### EXTRAIT

----

Norseman: Ludovic Lévêque décroche le graal
08 août 2019
#MadeInAngers. Le 3 aout dernier, en Norvège, le triathlète angevin Ludovic Lévêque a réalisé son rêve et réussi son pari fou de finir dans les 160 premiers du Norseman, le triathlon le plus dur au monde. Il revient, presque heure par heure, sur cette expérience inoubliable, qu’il a partagée avec ses proches.
Mercredi 31 juillet
Arrivée à Bergen. Après avoir récupéré les valises (ouf, tout est là), nous prenons possession de la voiture de location et rejoignons notre camp de base, situé à Kinsarvik (à deux heures de route). Nous logeons dans une petite maison en face du fameux fjord où je nagerai le 3 août. Mon cousin Bertrand, sa femme et les enfants arrivent dans la soirée. Bertrand sera un de mes support-runner.
Jeudi 1er août
Nous prenons la direction d’Eidfjord pour une natation de 20 mn dans le fjord. Impressionnant d’être enfin sur le lieu de cette épreuve. L’eau est bien évidemment froide mais moins que je pensais (environ 14 degrés), les sensations sont bonnes mais je vois rapidement que le niveau est élevé. Ensuite reconnaissance du début du parcours vélo sur 40 km, histoire de faire tourner les jambes, là aussi de très bonnes sensations. Le soir, je retourne récupérer Elise, ma chérie, à l’aéroport de Bergen, qui sera bien évidemment aussi ma support-runner.

----

### LES DONNÉES
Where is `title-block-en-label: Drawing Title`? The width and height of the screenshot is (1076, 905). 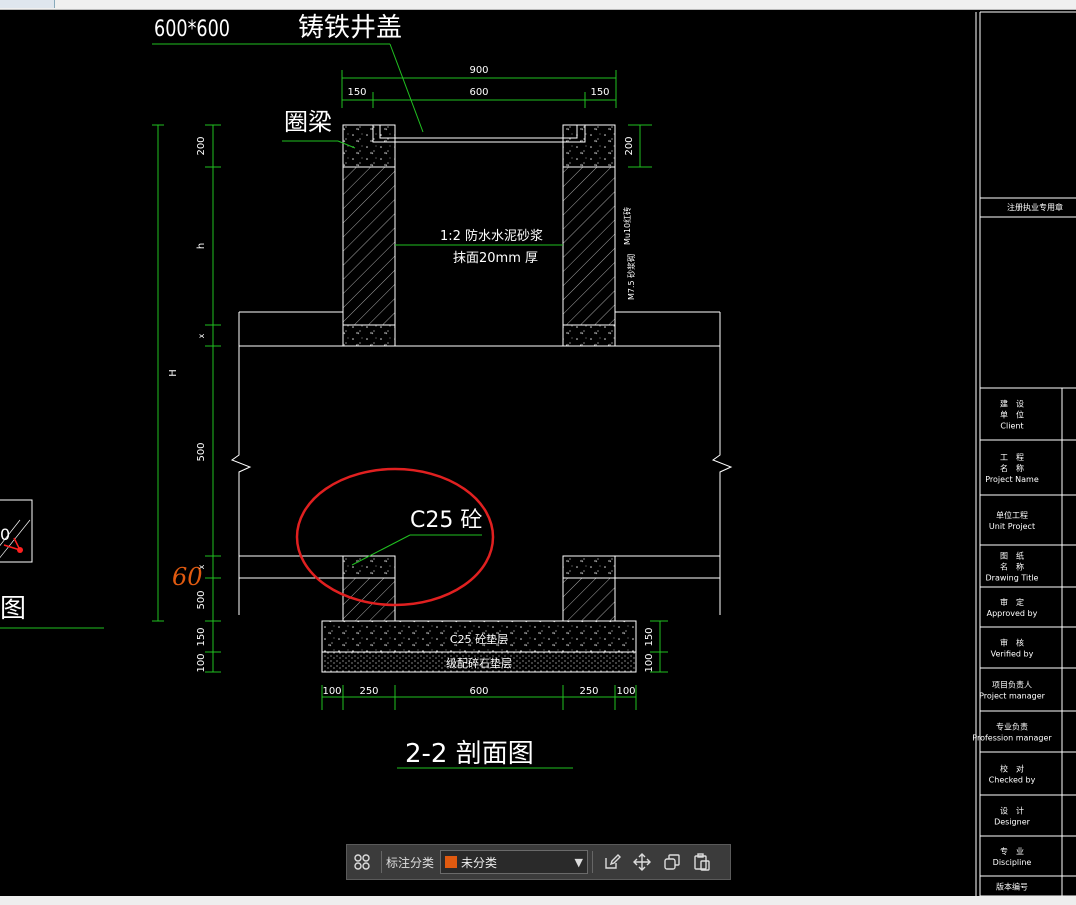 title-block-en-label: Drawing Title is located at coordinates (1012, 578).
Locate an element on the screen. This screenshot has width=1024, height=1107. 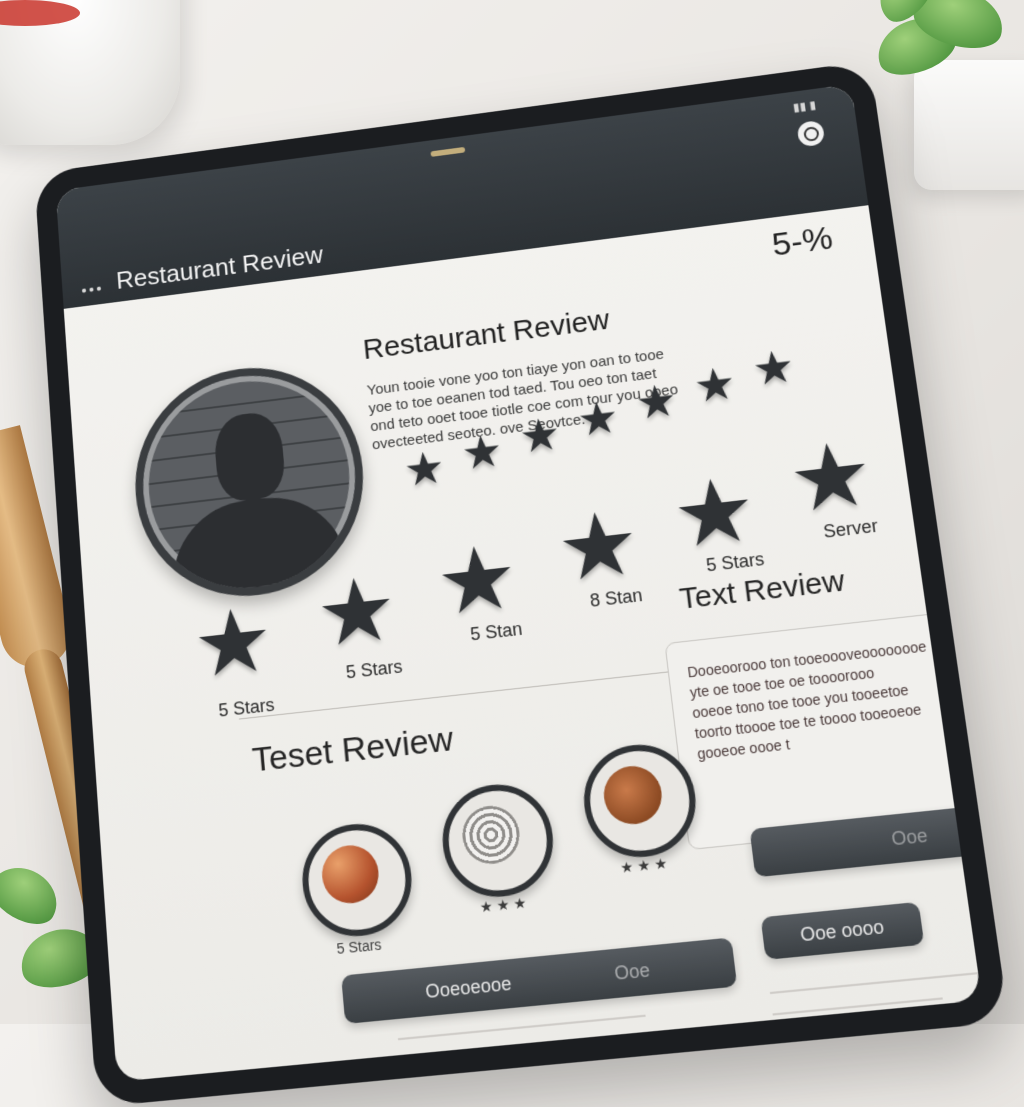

----

### CONSIGNE 1
Relevez toutes les villes norvégiennes nommées dans l'extrait sur le Norseman, chacune une seule fois.
### CONSIGNE 2
Écrivez la suite de l'extrait sur le Norseman en partant de sa dernière phrase.

### RÉPONSE 1
Bergen, Kinsarvik, Eidfjord

### RÉPONSE 2
Vendredi 2 août
Retour sur Eidfjord pour la récupération du dossard et des bracelets. On est tous hyper contents et excités à l’idée de prendre le départ. On y est, ça y est, je réalise que dans moins de 24h c’est le jour tant attendu !! L’après midi, direction le briefing de course avec l’ensemble des athlètes. J’y vais accompagné de mes deux support-runner. On s’installe tous dans un grand gymnase. Ca commence par une vidéo dans le noir sur les éditions précédentes, que d’émotions ! J’ai la chair de poule ! Les directives sont données par le staff et ça se termine par une musique et une danse norvégienne. On sent l’engouement et une tension palpable chez l’ensemble des athlètes mais toujours dans une bonne ambiance. On rentre tous sur Kinsarvik. Avec ma chérie, nous préparons chaque sac pour chaque épreuve, la nourriture, le vélo, etc. Pendant ce temps là, le reste de la famille prépare les voitures, les repas pour être prêt au petit matin. Le soir juste avant le dîner, nous faisons un dernier briefing de course et motiver les troupes. On est au taquet !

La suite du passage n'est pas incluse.